Objective: To analyze the production of stromelysin-1 in various types of herniated nucleus pulposus, and to examine the effects of this recombinant protein on nucleus pulposus tissues.
Summary of background data: The authors previously demonstrated a progressive decrease in herniated nucleus pulposus size in some of the transligamentous and sequestration types of herniated nucleus pulposus using magnetic resonance imaging. An increased production of stromelysin-1, a cartilage proteoglycan degrading enzyme, in herniated nucleus pulposus was reported recently. The authors speculated that if stromelysin-1 is involved in the degradation of herniated nucleus pulposus, stromelysin-1 itself may be used as a chemonucleolytic agent.
Methods: Immunohistologic analysis using streptoavidin-biotin method was performed on 20 herniated nucleus pulposus samples to investigate the expression of stromelysin-1. Five herniated nucleus pulposus samples were incubated in a tissue culture medium in the presence or absence of rh stromelysin-1. After 24 hours of incubation, their weight changes were measured, and the loss of proteoglycan was assessed by Safranin O staining. Rat nucleus pulposus tissues were obtained from coccygeal intervertebral discs, and autologous subcutaneous transplantation was performed. Rh stromelysin-1 was injected into the grafted materials, and the reduction in size was followed by two-dimensional measurements from the skin surface, using engineer's calipers.
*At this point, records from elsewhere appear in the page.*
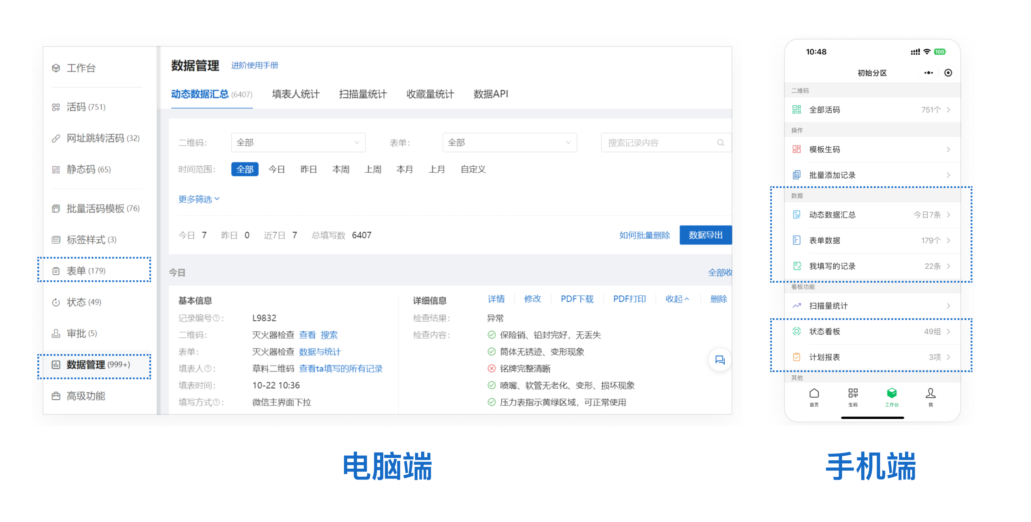1031x522 pixels.
Task: Click the 工作台 cube icon in sidebar
Action: (56, 68)
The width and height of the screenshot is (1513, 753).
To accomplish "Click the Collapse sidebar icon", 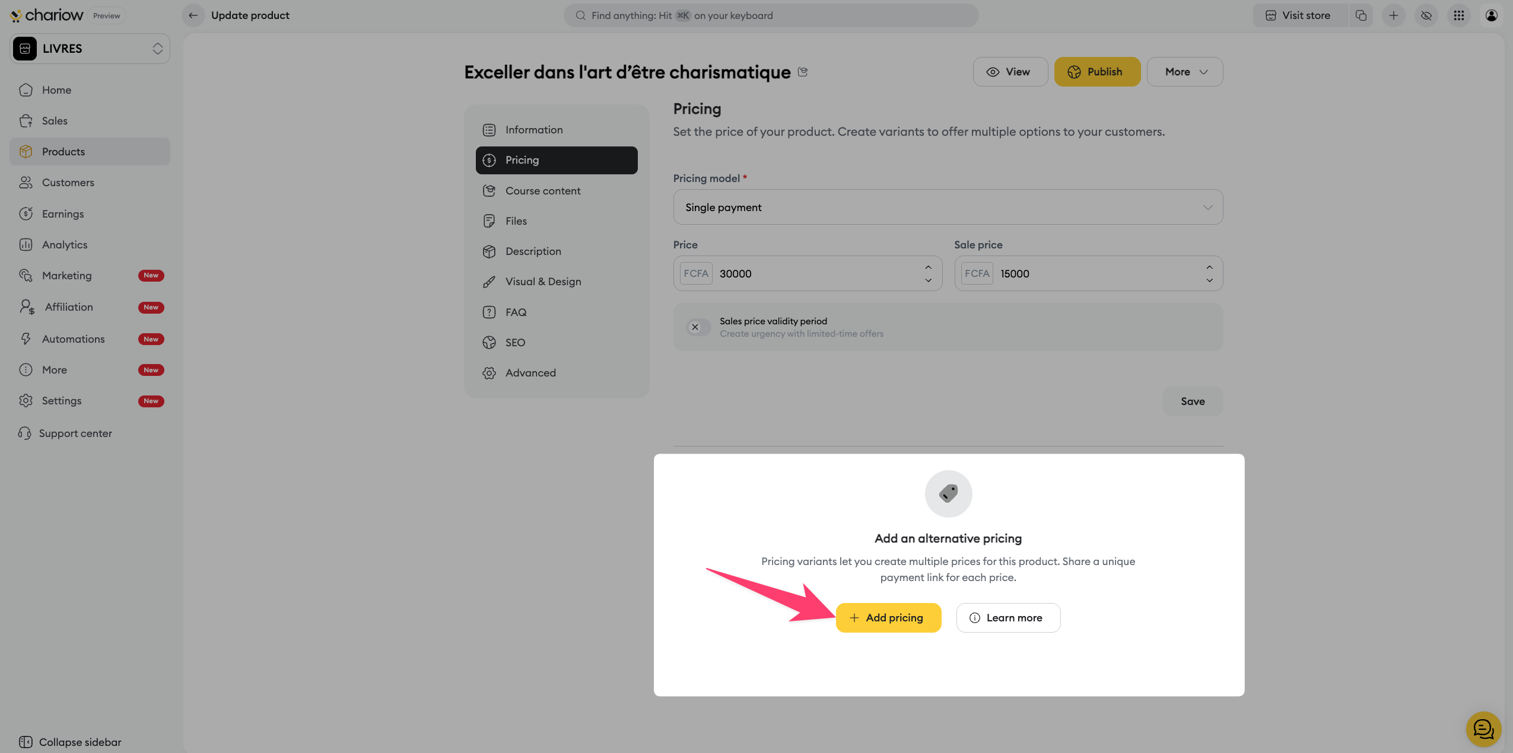I will click(26, 742).
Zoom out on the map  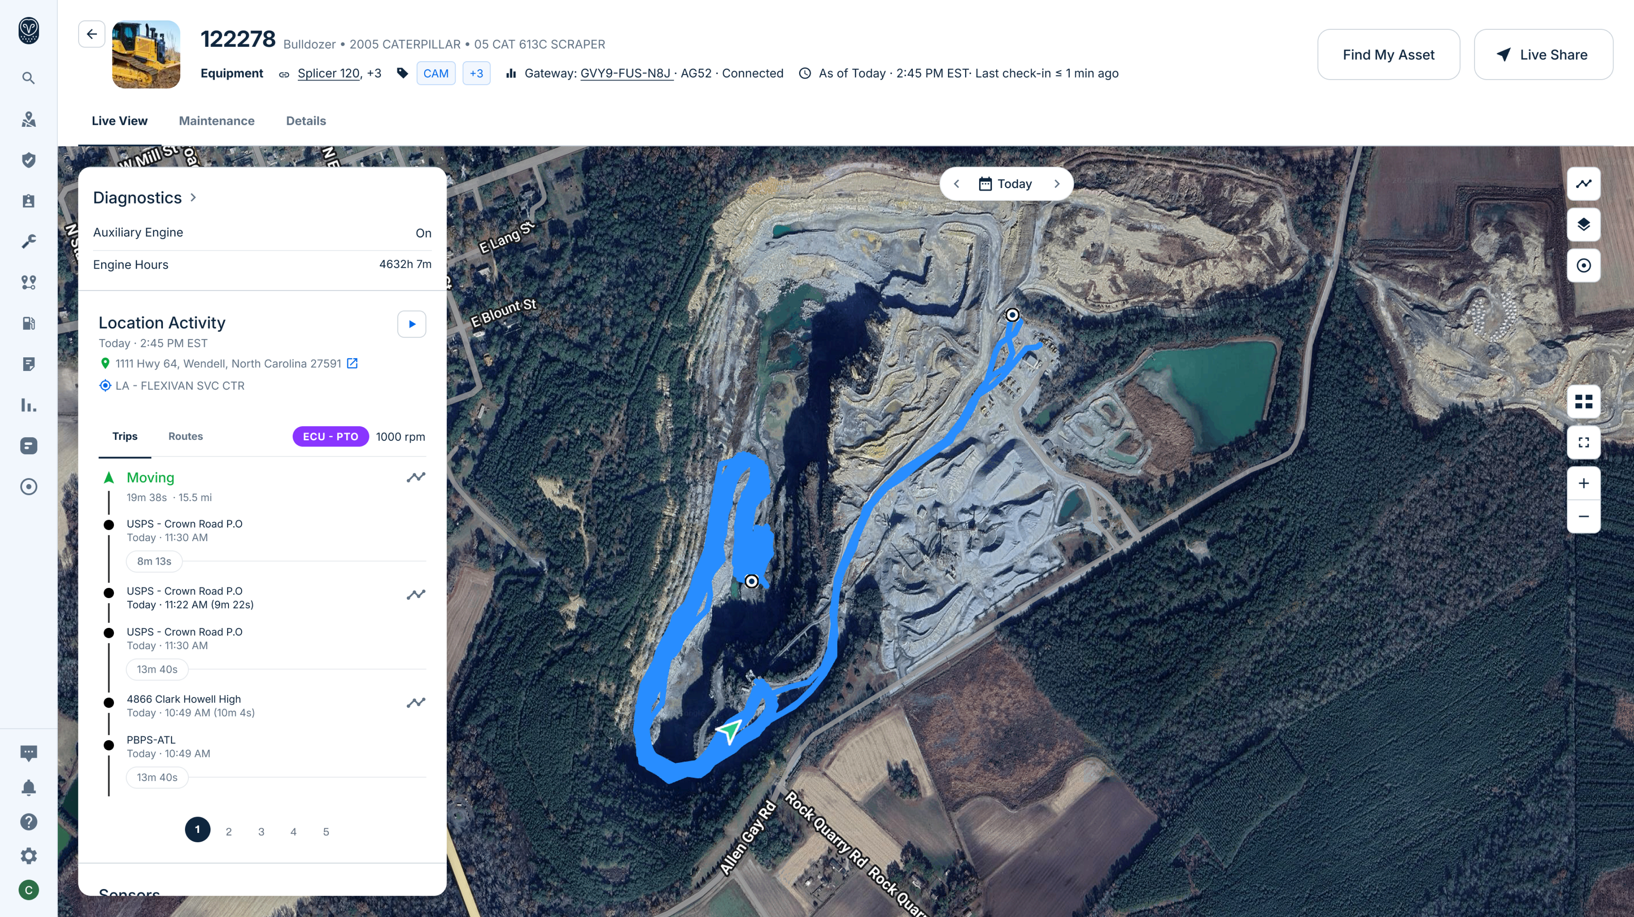point(1583,517)
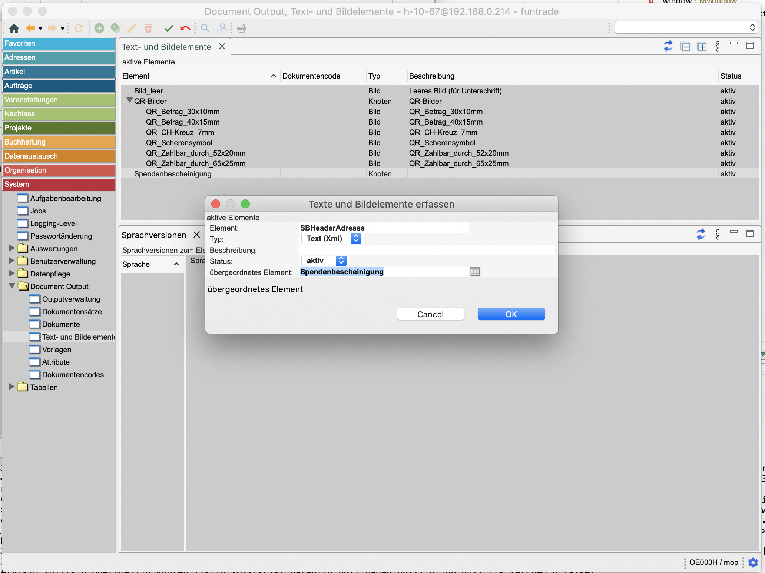Open lookup table icon for übergeordnetes Element

point(475,272)
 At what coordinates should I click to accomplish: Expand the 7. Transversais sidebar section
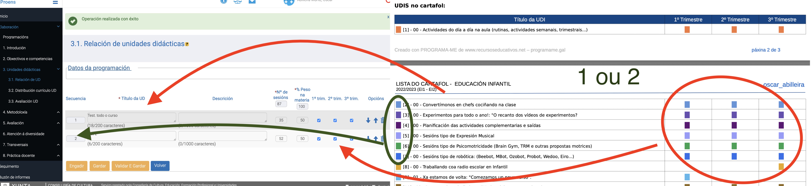coord(58,145)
Results: Immunohistologic analysis demonstrated the production of stromelysin-1 in the granulation tissues of herniated nucleus pulposus. When stromelysin-1 was injected into the murine nucleus pulposus tissues, they reduced in size more rapidly than the control group. In addition, human herniated nucleus pulposus materials obtained at surgery showed significant weight loss when treated with stromelysin-1 in an organ culture system. Safranin O staining revealed extensive depletion of proteoglycan in these herniated nucleus pulposus samples.
Conclusions: Stromelysin-1 is a possible key enzyme in herniated nucleus pulposus resorption, and stromelysin-1 may be a good candidate for use in chemonucleolysis. Administration of human stromelysin-1 may physiologically facilitate the resorption process of herniated nucleus pulposus, increase the healing rate and decrease complications after chemonucleolysis.